▶ [Kaynaktan alıntı]:
Yokluk yüklenmesinde yüklem'deki çokluk, herhangi bir şeyi göstermez. Bu bakımdan,
yoklara varların matematiksel anlamda olumsuzlanması denebilir. Türkçe, her
söylenenin bir varolan! dile getirmesinin zorunlu olmadığını bize açıkça
gösterebiliyor. Yoklardan söz edilmesi, yokların birer şey olmasını
gerektirmez. Bunun tersine inanılması durumunda ortaya çıkan şu fıkrayı
(saçma'yı: komik'i) anımsayalım:
Her şeyi bildiği öne sürülen bir
bilgisayara bir Türk, "Ne var, ne yok." demiş, bilgisayar var'larla
yok'ları saymaya kalkmış, infilâk etmiş.
Yok'lar dile getirildi diye, bunun tasarımlanması
gerekmez. Çünkü yukarıda belirttiğimiz gibi, Türkçe, dil ile dilin gösterdiği
şey arasında zorunlu bir uygunluk olduğunu varsaymadığını açık açık ortaya
koyar. Kuşkusuz, arada hiçbir uygunluk olmadığı gibi anlamsız bir savı öne
sürüyor değiliz. Ancak bu uygunluğun zorunlu olmadığını, her zaman
aranmayacağını belirtmek istiyoruz. Bu durumda, "öyleyse algısal,
tasarlanabilir bir içeriği olmayan bir sözün anlamı nerede aranacaktır"
sorusuyla karşılaştığımızda, bunun yanıtını Wittgenstein'ın "sözün anlamı, onun kullanımıdır"
(1) biçimindeki ifadesinde bulacağız. Bir sözcüğün algısal bir içerik taşıması,
onun kullanıldığı yerin algılanabilir bir yer olmasına bağlıdır. Ama dildeki
her sözcüğün algılanabilir bir yeri olması gerekmez. Bu gerekmezliği, Türkçe sahip
olduğu ve bir bölümünden biraz önce söz ettiğimiz bol örneklerle bize sık sık
anımsatıyor.

▶ [Verilen görev A]: Yokluk üzerine yazıda "Yok'lar dile getirildi" ile başlayıp "anımsatıyor." sözlerine kadar giden bölümü aynen alıntıla.
▶ [Verilen görev B]: Yokluk üzerine yazıyı kaldığı yerden devam ettir.
Buradaki listenin bu işle hiçbir ilgisi yok.

▶ [Liste]:
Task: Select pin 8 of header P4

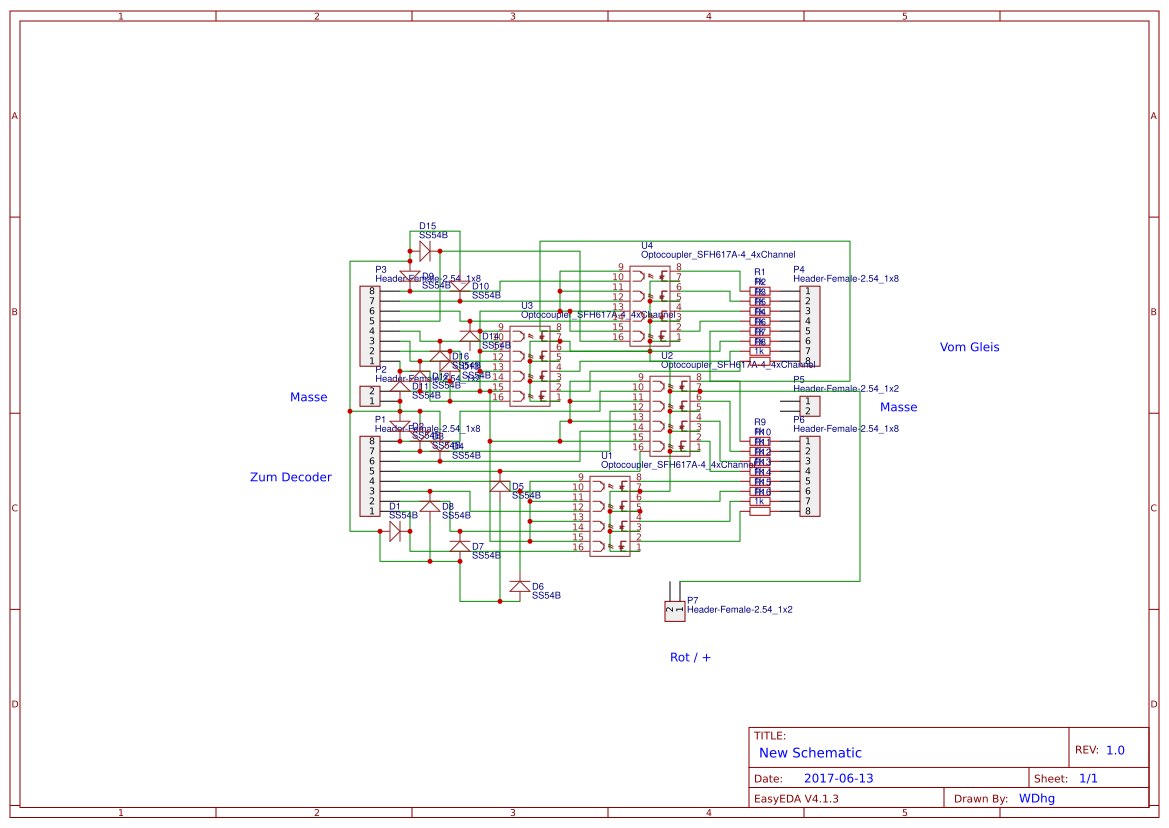Action: [808, 360]
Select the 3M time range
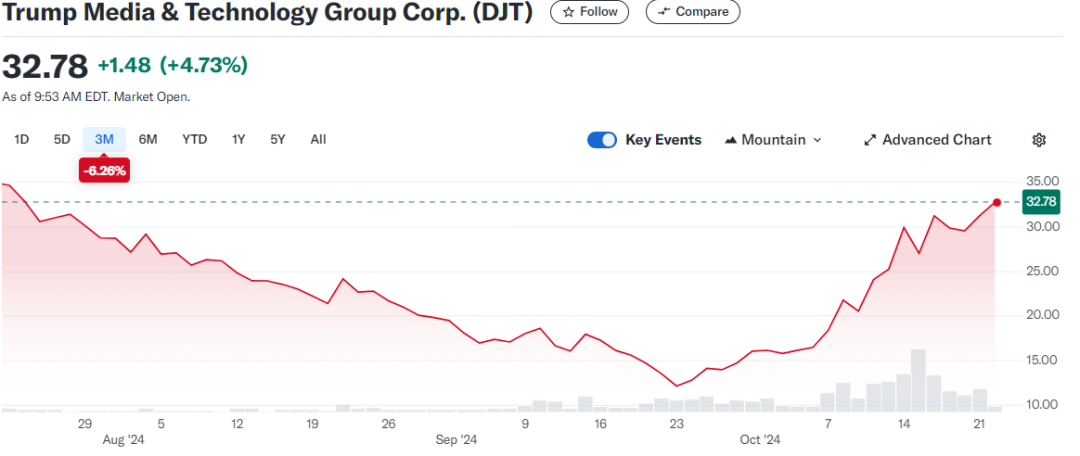Viewport: 1080px width, 456px height. click(x=104, y=139)
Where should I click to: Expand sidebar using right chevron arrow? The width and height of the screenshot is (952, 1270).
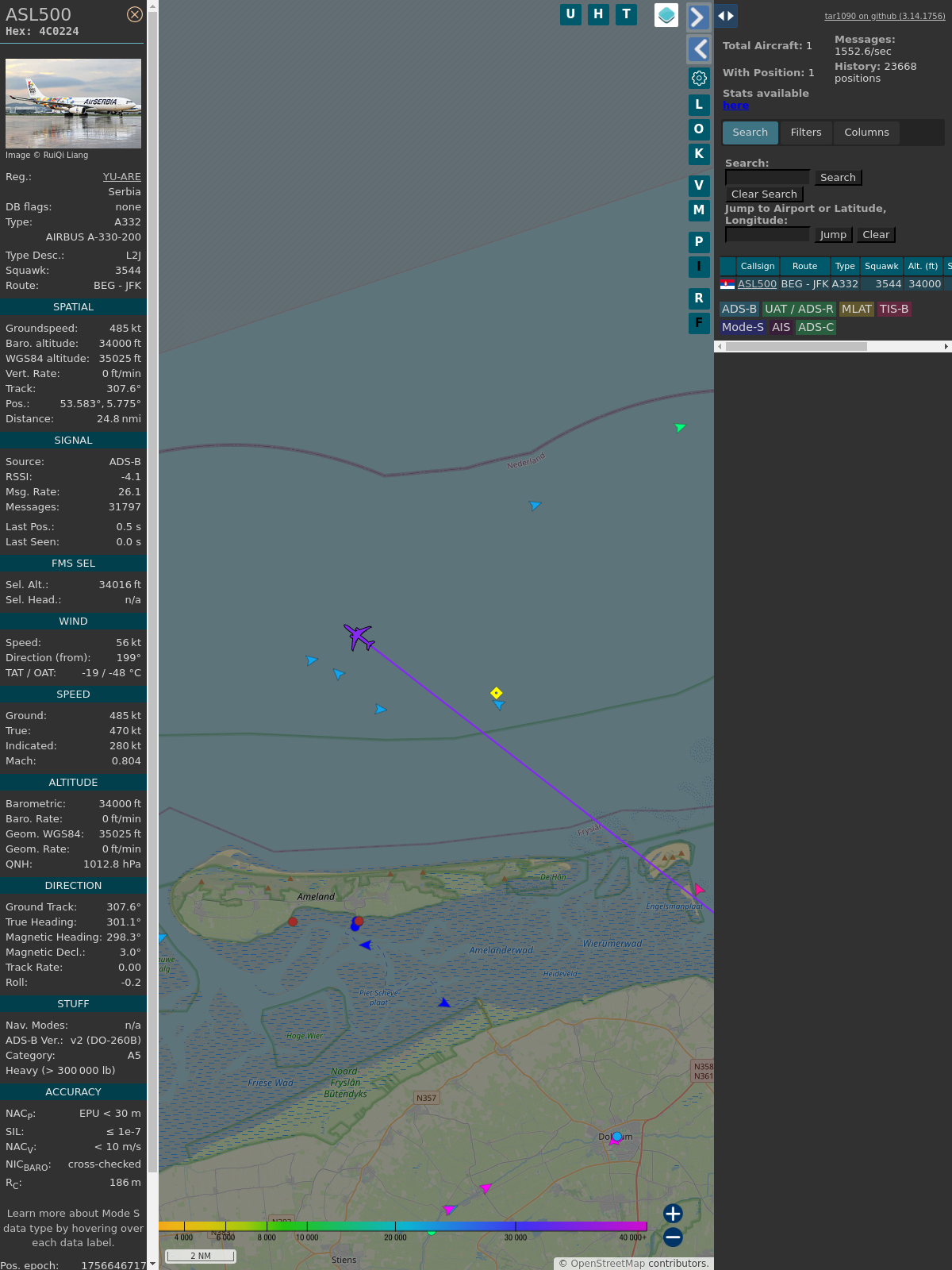(x=698, y=17)

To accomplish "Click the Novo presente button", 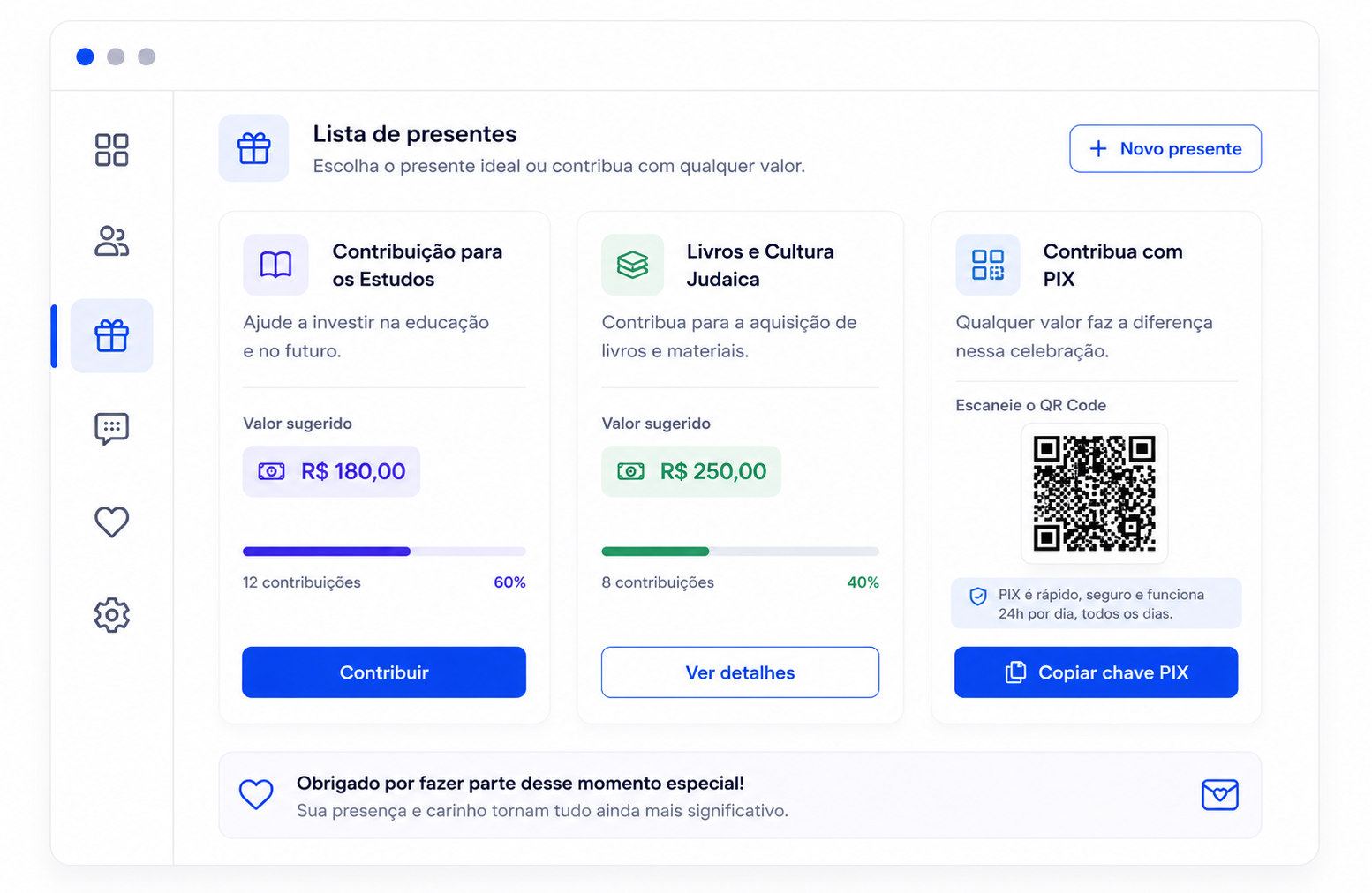I will point(1165,148).
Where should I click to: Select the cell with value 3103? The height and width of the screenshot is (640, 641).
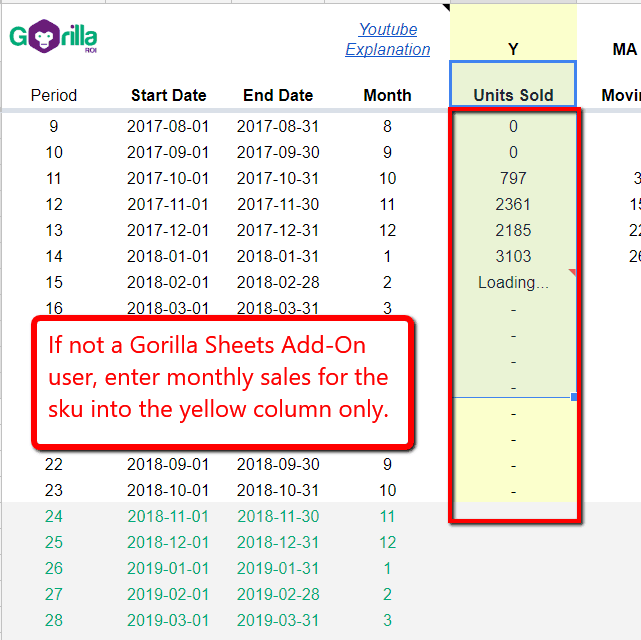point(513,257)
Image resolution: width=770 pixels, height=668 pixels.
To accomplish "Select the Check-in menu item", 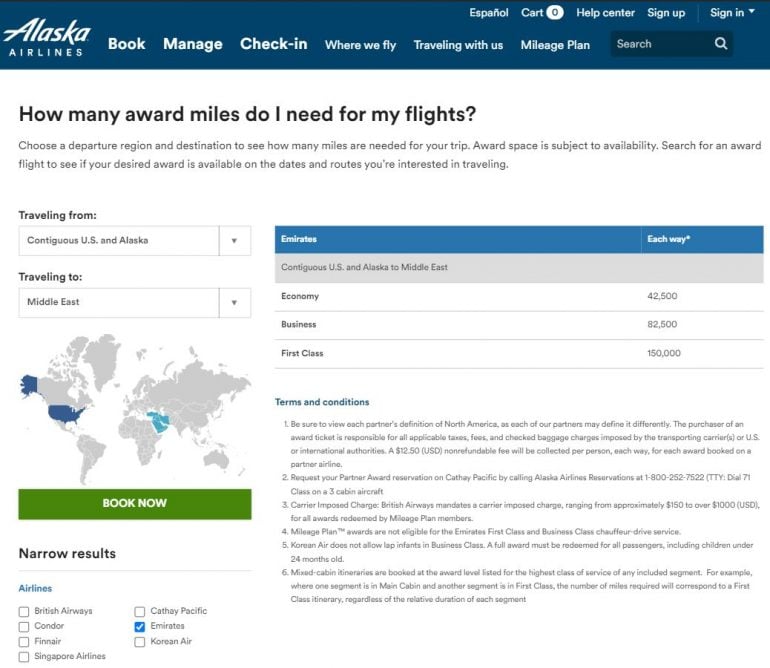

▶ [Görevin yanıtı A]:
Yok'lar dile getirildi diye, bunun tasarımlanması
gerekmez. Çünkü yukarıda belirttiğimiz gibi, Türkçe, dil ile dilin gösterdiği
şey arasında zorunlu bir uygunluk olduğunu varsaymadığını açık açık ortaya
koyar. Kuşkusuz, arada hiçbir uygunluk olmadığı gibi anlamsız bir savı öne
sürüyor değiliz. Ancak bu uygunluğun zorunlu olmadığını, her zaman
aranmayacağını belirtmek istiyoruz. Bu durumda, "öyleyse algısal,
tasarlanabilir bir içeriği olmayan bir sözün anlamı nerede aranacaktır"
sorusuyla karşılaştığımızda, bunun yanıtını Wittgenstein'ın "sözün anlamı, onun kullanımıdır"
(1) biçimindeki ifadesinde bulacağız. Bir sözcüğün algısal bir içerik taşıması,
onun kullanıldığı yerin algılanabilir bir yer olmasına bağlıdır. Ama dildeki
her sözcüğün algılanabilir bir yeri olması gerekmez. Bu gerekmezliği, Türkçe sahip
olduğu ve bir bölümünden biraz önce söz ettiğimiz bol örneklerle bize sık sık
anımsatıyor.

▶ [Görevin yanıtı B]:
Türkçe'nin bir başka ayırıcı
özelliği de şudur:
Öncelikle söyleyelim ki, bu şimdi sözünü
edeceğimiz özellik, bilebildiğimiz kadarıyla en azından Batı kültür dillerinden
İngilizce ve Almanca'nın hiçbirinde yoktur. Türkçe'nin bu
özelliğini açıklamak için Heidegger'in temel sözlerinden biri olan "Nichts
selbst nichtet." (Hiçlik kendi hiçler.) cümlesini ele almak
istiyorum. Bu Almanca cümlede açık bir dil yanlışı vardır. Bu cümle, en azından
Alman dilinin sözdizimine sentaksına uymaz. Belki Heidegger, "Nichts
selbst nichtet" yerine "es nichtet" deseydi, hiç değilse bu
söz-dizimsel sentaktik yanlıştan kurtulurdu. Nitekim bunu Heidegger, "das
Wesen" ad sözcüğünden kendi uydurduğu "wesen" fiiliyle başka bir
yerde (2) yapmış "es
west" demişti. Heidegger,
"Nichts selbst nichtet"le yaptığı aynı yanlışı başka sözcüklerle de
yapmıştı. Örneğin, "Die Sprache spricht."
(Dil diller) yde (3) olduğu gibi.
Almanca'da olsun, İngilizce'de olsun, aynı sözcük başka yardımcı bir sözcük
kullanılmaksızın hem özne hem yüklem olarak birlikte kullanılamaz. Buna aykırı
örnekler Almanca'da ancak felsefi metinlerde görülür. Oysa bu, Türkçe’de çok
sayıda sözcükle yapılabilir. Türkçe'de fiilden yapılan adlarla olsun, adlardan
yapılan fiilerle olsun aynı sözcük, bir özne, bir yüklem olarak kullanılarak,
bundan bir cümle yapılabilir. Bunun örnekleri boldur: "Yağmur
yağar.”, "Göz gözler.", "El eller.", "Türedi
türer." gibi. Burada
Heidegger'le ilgili bir başka saptamamız da şudur: Heidegger "Dil varlığın evidir." demişti. (4) Çünkü o,
bir Platon'cu olarak dil ile varlık arasında tam bir uygunluk kabul eder. Ama
böyle bir varsayımı olan biri "Hiç hiçliyor." diyemez. Çünkü
bu cümlede varlık değil, "hiçlik" ifade ediliyor. Bir başka deyimle,
bu cümle varlığın değil, "hiçliğin evi" dir. "Hiç hiçler"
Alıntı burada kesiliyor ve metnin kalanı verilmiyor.